Le président Marcelo Rebelo de Sousa a déclaré que la position officielle du Portugal sur la question palestinienne évoluait. Il a rappelé aux étudiants manifestants que le Portugal avait récemment adopté une position officielle en faveur de l’adhésion de la Palestine comme membre à part entière de l’ONU.
À l’occasion de l’anniversaire de la naissance du poète portugais Luís de Camões, le président s’est adressé aux étudiants de l’université de Coimbra qui manifestaient pour la cause palestinienne près de la faculté de littérature. Une rencontre à l’issue de laquelle il a échangé avec les journalistes.
« Nous devons reconnaître que la réalité change et a déjà changé la position du gouvernement portugais », a déclaré M. de Sousa, notant que les manifestants contre l’intervention militaire israélienne à Gaza et pour la reconnaissance des Palestiniens veulent accélérer les choses.
Durant de son entretien avec les étudiants, le président a rappelé que le Portugal avait « récemment pris position, pour la première fois, en faveur de l’entrée de la Palestine en tant que membre à part entière des Nations unies » et qu’il avait « récemment signé une déclaration en faveur du cessez-le-feu » dans la bande de Gaza.
Commentant le soutien du Portugal à l’entrée de la Palestine aux Nations unies en tant que membre, il a déclaré que « cela ne s’était jamais produit auparavant ; le Portugal n’était qu’un observateur », ajoutant que les pays, y compris le Portugal, avaient voté en faveur de l’adhésion « à une écrasante majorité ».
« La Palestine, en tant que membre à part entière, dispose désormais d’un siège aux côtés des États membres qui font partie des Nations unies », a-t-il ajouté.

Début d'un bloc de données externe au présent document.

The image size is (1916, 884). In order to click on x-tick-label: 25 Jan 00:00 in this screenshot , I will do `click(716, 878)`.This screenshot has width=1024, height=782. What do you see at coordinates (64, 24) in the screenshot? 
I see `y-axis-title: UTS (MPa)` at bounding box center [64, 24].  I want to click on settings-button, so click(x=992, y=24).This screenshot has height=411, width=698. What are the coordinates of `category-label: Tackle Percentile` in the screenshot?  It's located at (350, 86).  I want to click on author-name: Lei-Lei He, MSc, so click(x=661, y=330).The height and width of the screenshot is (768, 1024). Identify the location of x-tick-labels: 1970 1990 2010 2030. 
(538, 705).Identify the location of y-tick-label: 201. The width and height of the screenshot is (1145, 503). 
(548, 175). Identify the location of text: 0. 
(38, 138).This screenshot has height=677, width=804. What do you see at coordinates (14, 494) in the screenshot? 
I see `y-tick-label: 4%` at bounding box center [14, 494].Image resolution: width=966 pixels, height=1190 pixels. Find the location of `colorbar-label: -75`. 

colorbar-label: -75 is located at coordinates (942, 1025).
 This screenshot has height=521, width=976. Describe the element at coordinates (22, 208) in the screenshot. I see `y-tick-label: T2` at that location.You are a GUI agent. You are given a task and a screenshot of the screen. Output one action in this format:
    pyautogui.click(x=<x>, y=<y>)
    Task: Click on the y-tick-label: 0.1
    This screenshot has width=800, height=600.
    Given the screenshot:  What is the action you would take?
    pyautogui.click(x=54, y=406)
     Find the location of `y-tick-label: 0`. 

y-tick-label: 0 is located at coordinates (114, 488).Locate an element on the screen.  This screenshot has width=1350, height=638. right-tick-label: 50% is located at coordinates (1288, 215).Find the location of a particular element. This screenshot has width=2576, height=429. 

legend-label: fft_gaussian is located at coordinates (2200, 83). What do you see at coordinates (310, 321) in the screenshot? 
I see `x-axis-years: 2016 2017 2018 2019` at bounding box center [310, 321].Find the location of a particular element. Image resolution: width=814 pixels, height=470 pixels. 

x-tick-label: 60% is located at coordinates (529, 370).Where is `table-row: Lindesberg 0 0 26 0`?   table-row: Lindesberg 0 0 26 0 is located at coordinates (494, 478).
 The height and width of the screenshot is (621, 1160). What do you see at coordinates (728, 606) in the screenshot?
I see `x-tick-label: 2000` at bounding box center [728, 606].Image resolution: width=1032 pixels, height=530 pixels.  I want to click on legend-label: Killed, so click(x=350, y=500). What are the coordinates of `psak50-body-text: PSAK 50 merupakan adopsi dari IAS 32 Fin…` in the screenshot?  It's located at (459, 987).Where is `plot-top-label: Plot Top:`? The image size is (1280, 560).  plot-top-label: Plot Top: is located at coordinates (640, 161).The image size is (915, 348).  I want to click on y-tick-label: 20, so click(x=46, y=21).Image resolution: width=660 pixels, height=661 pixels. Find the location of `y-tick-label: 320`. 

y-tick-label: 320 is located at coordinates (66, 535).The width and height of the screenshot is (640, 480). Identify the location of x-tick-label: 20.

Lundi après-midi, à l’université, le président s’est adressé à des dizaines de jeunes manifestants soutenant la cause palestinienne, soulignant les positions du Portugal en faveur d’un cessez-le-feu à Gaza.
Contrairement au Premier ministre Luís Montenegro, arrivé quelques instants plus tôt, le chef de l’État est allé à la rencontre des manifestants.
Lors de cette interaction, il a écouté un manifestants qui demandait la reconnaissance diplomatique immédiate par le Portugal d’un État palestinien et « la fin de la complicité de l’Université de Coimbra » avec l’État israélien et le « massacre » du peuple palestinien.
En réponse, le président a exprimé sa position sur la réalité palestinienne actuelle.
Depuis le 21 mai, les étudiants campent devant la faculté des sciences humaines de l’université de Coimbra, exigeant la « fin du génocide en cours en Palestine occupée ».
Dans un communiqué de presse envoyé à Lusa à la fin du mois de mai, les manifestants ont exigé que l’université prenne « position pour un cessez-le-feu immédiat, inconditionnel et permanent dans tout le territoire palestinien occupé », en hissant le drapeau palestinien sur la tour de l’institution et en mettant fin à tous les programmes, accords et protocoles avec les entreprises, institutions et universités israéliennes, « ainsi qu’en refusant tout financement des programmes académiques par l’État d’Israël ».
Selon une autre déclaration publiée début juin, le mouvement « Étudiants de Coimbra pour la Palestine » a ensuite accusé l’université d’augmenter le nombre de gardes de sécurité privés dans la zone, d’empêcher l’accès des étudiants aux espaces universitaires et « d’intimider et de harceler » les gardes de sécurité.